Sonali Kohli, Quartz, June 21, 2015
From 1973 until 2012, a total of 66 black American women earned physics doctorates–mostly PhD’s–in US colleges. During that same amount of time, 22,172 white men earned their doctorates.
These totals only include US citizens or permanent residents who earned their doctorates in the US, not Americans who received a PhD from another country or international students in the US. The vast majority–97.9%–earned PhD’s, though a small number earned other kinds of doctorates, like education.
The double minority problem
There are a lot of reasons why the numbers are so low for women of color, particularly for black, Hispanic, and Native American women.
Girls are often pushed away from math and science at a young age, and people of color, especially black and Hispanic students, have fewer resources than white students to get into college in the first place, let alone excel in the sciences. Once they reach the college or doctorate level, these biases continue.
LaNell Williams graduated with a bachelors in physics from Wesleyan University in 2015, and will start a masters/PhD bridge program in the fall. As a physics student from a middle class Memphis background, Williams told Quartz it’s hard for her to fully relate to many of her peers.
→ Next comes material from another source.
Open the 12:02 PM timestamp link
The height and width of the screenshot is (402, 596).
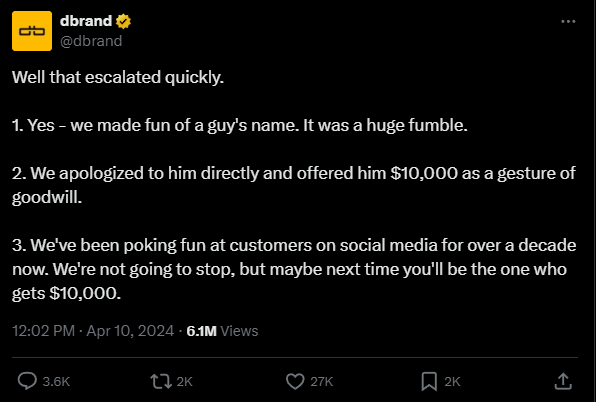(x=43, y=331)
While upper class white women can’t understand her experience as a middle class black student, men of color can’t understand the sexism she faces.
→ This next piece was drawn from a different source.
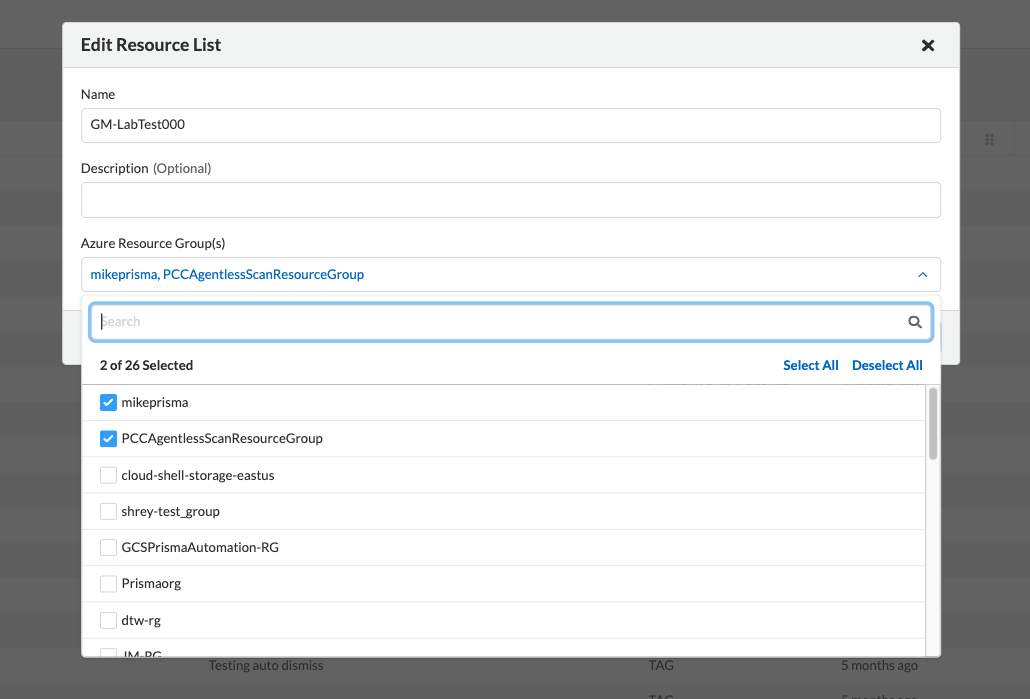This screenshot has height=699, width=1030.
Task: Click the shrey-test_group list row
Action: (x=500, y=511)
“It was hard . . . to find study groups, it was hard for me to keep up with my work with the lack of preparation and also it was hard for me to find a community.”
Put even more simply: “It was hard, especially as a woman of color, to sit in my classes and not have anyone look like me.”
The good news is that while the number of black women with physics doctorates has remained largely stagnant over the last two decades, it has increased marginally since the 1990s–it is no longer common to see a year with 0 black women earning physics doctorates, for example.